Stored records:
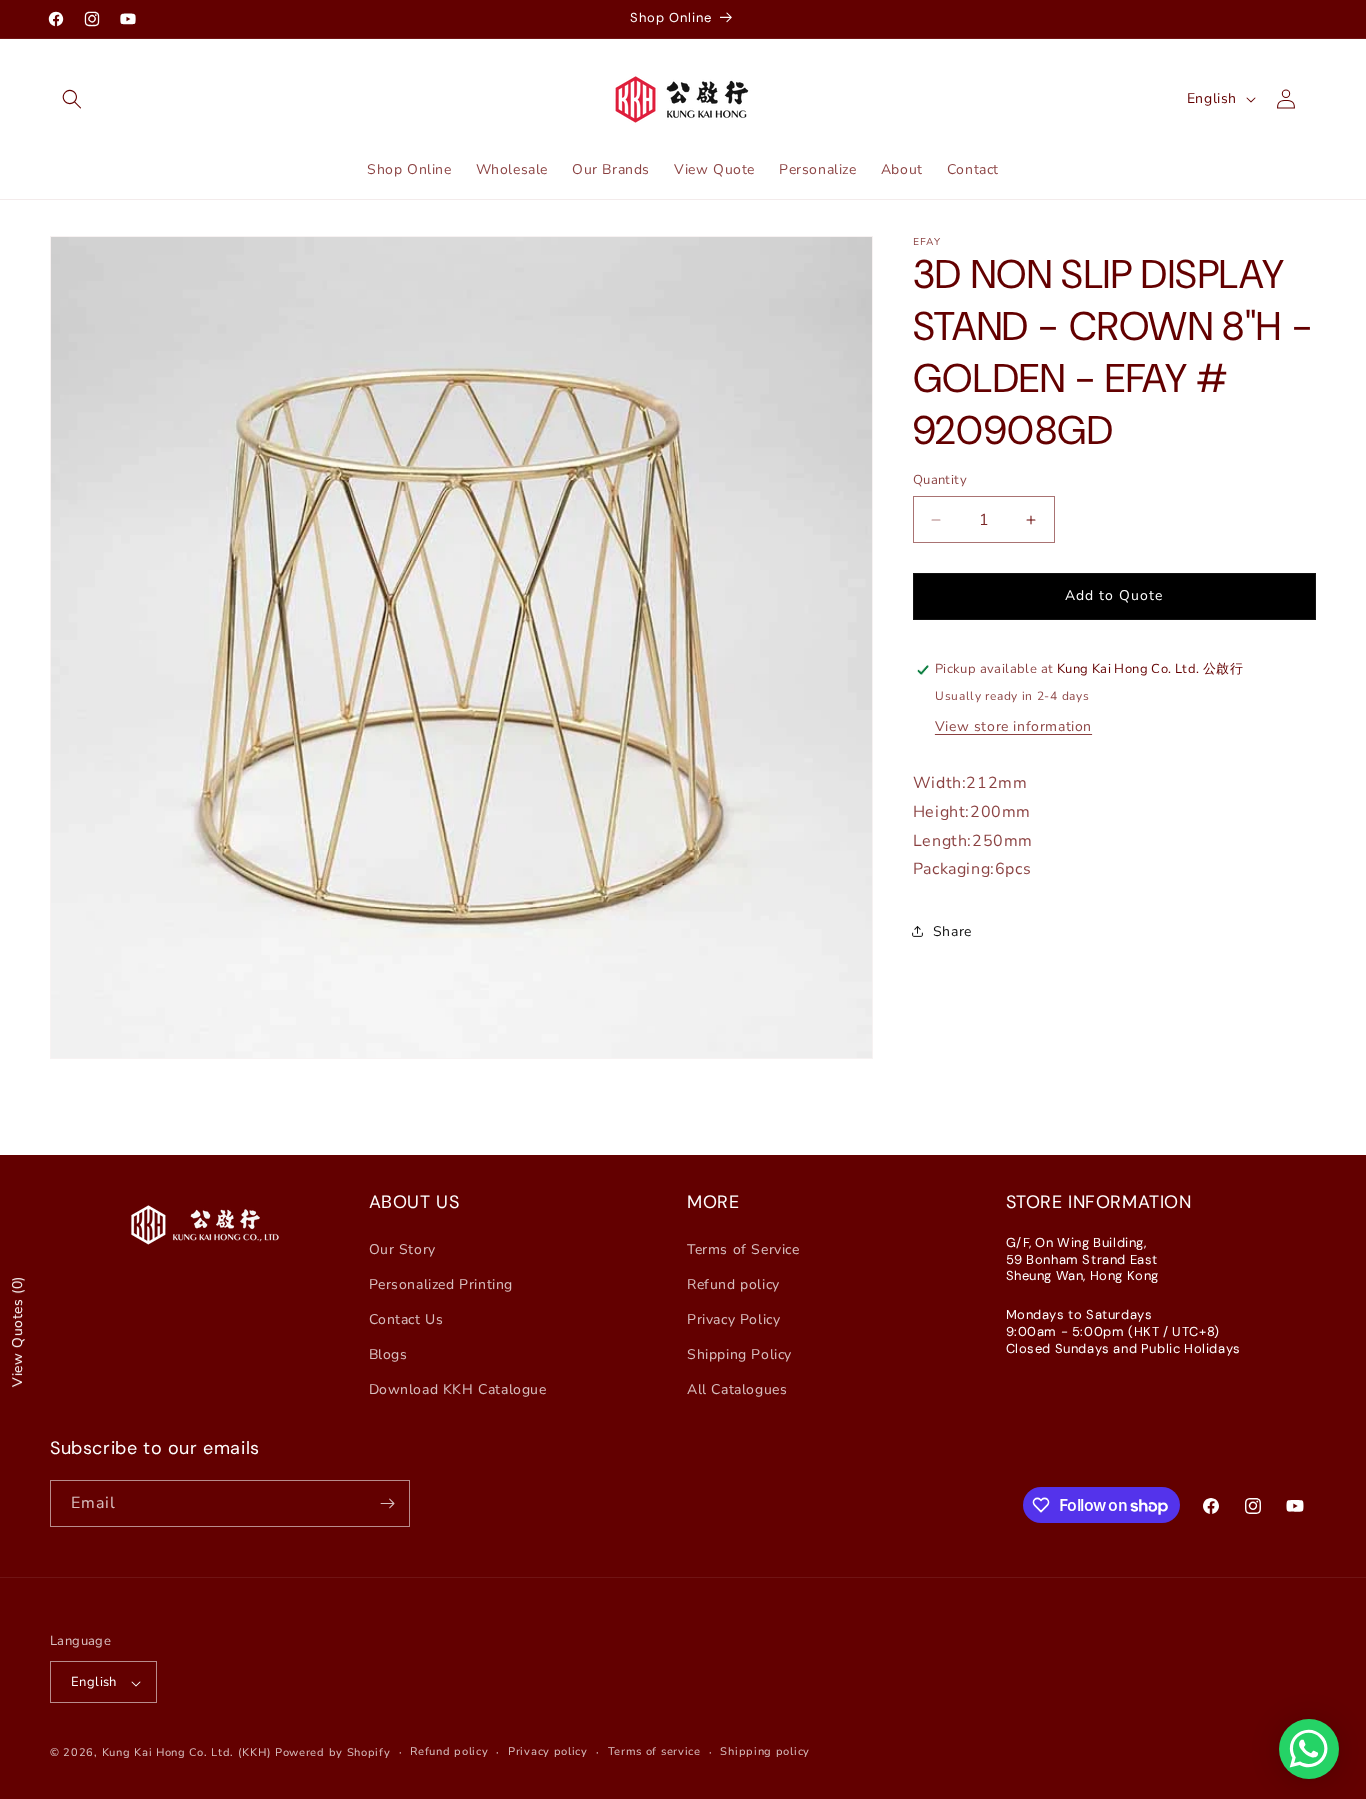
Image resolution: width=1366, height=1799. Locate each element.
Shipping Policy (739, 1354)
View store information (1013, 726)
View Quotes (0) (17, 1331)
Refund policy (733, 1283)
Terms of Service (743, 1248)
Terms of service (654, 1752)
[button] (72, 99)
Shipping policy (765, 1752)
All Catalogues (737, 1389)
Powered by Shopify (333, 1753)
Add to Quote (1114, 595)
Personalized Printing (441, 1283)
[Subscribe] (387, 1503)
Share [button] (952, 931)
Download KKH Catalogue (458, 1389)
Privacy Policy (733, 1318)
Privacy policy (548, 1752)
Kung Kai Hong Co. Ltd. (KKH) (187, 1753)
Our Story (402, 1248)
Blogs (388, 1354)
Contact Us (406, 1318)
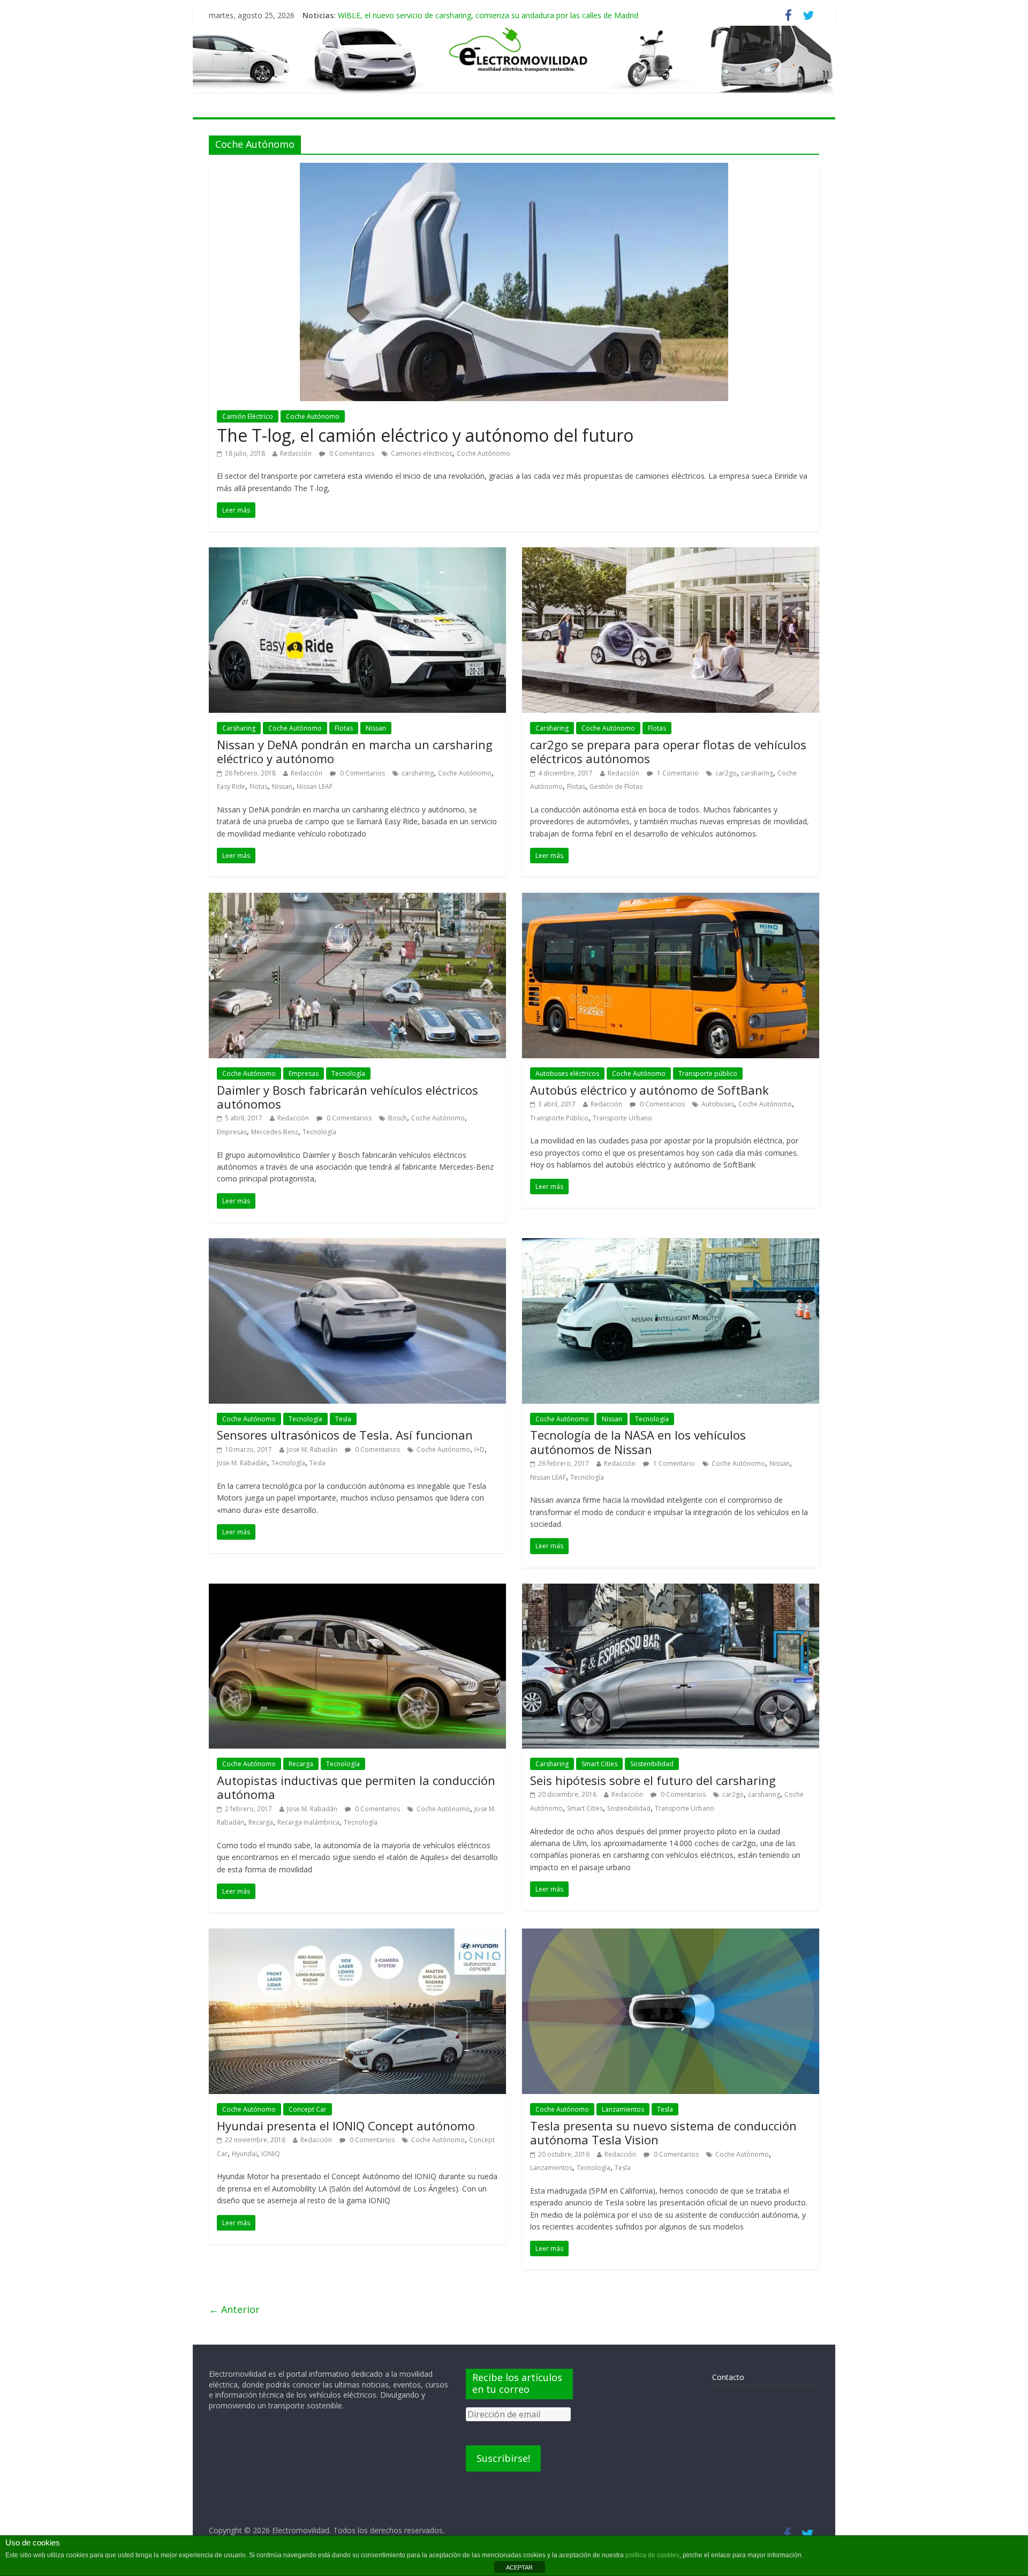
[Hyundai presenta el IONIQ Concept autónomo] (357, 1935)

--

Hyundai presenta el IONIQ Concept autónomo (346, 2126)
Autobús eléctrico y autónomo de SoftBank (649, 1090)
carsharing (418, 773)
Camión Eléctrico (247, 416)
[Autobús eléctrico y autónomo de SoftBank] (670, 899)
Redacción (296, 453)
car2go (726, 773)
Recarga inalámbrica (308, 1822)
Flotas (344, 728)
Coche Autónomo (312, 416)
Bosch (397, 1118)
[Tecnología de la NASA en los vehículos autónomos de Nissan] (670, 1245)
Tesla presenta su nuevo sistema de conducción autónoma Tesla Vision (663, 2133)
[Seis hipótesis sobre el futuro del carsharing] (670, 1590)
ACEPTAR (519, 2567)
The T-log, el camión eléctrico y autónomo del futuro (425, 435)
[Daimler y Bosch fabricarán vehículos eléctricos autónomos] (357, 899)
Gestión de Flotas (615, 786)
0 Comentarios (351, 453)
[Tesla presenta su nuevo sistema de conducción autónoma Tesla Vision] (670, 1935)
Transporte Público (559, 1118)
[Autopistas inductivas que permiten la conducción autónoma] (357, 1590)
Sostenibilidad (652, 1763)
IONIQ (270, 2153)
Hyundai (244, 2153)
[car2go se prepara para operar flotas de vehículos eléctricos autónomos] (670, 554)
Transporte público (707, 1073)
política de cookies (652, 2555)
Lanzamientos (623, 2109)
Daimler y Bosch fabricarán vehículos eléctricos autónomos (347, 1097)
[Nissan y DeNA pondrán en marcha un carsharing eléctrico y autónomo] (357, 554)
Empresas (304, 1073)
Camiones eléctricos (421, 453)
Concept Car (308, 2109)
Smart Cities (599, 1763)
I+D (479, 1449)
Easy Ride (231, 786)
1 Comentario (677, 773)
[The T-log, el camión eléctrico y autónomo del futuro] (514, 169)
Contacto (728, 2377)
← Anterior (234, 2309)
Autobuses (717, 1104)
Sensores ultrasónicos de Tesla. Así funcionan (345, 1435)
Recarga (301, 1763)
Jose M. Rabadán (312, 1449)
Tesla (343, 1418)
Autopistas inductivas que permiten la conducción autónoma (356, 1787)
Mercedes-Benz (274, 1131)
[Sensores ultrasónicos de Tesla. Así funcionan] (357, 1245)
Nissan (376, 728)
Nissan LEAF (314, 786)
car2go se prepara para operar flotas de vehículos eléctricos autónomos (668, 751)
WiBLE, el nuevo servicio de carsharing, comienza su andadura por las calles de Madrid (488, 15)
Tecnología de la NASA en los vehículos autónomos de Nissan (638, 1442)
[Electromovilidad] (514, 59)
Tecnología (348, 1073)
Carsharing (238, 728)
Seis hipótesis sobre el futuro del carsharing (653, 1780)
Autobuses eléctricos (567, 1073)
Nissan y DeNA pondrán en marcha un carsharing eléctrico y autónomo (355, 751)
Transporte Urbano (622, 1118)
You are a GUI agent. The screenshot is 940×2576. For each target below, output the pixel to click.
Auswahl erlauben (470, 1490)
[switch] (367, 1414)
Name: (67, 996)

==

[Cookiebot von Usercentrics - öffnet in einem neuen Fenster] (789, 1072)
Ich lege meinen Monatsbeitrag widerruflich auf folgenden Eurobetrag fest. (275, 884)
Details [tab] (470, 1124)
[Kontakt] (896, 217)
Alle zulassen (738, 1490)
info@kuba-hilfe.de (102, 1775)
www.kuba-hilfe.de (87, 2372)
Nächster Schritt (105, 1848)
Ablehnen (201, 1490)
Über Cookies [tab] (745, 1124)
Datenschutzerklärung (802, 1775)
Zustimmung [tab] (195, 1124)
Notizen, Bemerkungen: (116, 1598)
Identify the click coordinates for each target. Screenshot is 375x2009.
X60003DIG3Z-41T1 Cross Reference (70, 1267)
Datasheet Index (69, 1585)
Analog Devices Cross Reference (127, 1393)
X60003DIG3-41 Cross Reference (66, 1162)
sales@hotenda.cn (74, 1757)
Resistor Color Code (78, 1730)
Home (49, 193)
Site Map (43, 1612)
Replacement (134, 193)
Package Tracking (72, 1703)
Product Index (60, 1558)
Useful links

* [TASK PROMPT]:
Beginning with the line that has "Nissan (376, 728)" and ending with the line that has "WiBLE, el nuevo", set down the lines above exactly and include no others.

* [RESPONSE AREA]:
Nissan (376, 728)
Nissan LEAF (314, 786)
car2go se prepara para operar flotas de vehículos eléctricos autónomos (668, 751)
WiBLE, el nuevo servicio de carsharing, comienza su andadura por las calles de Madrid (488, 15)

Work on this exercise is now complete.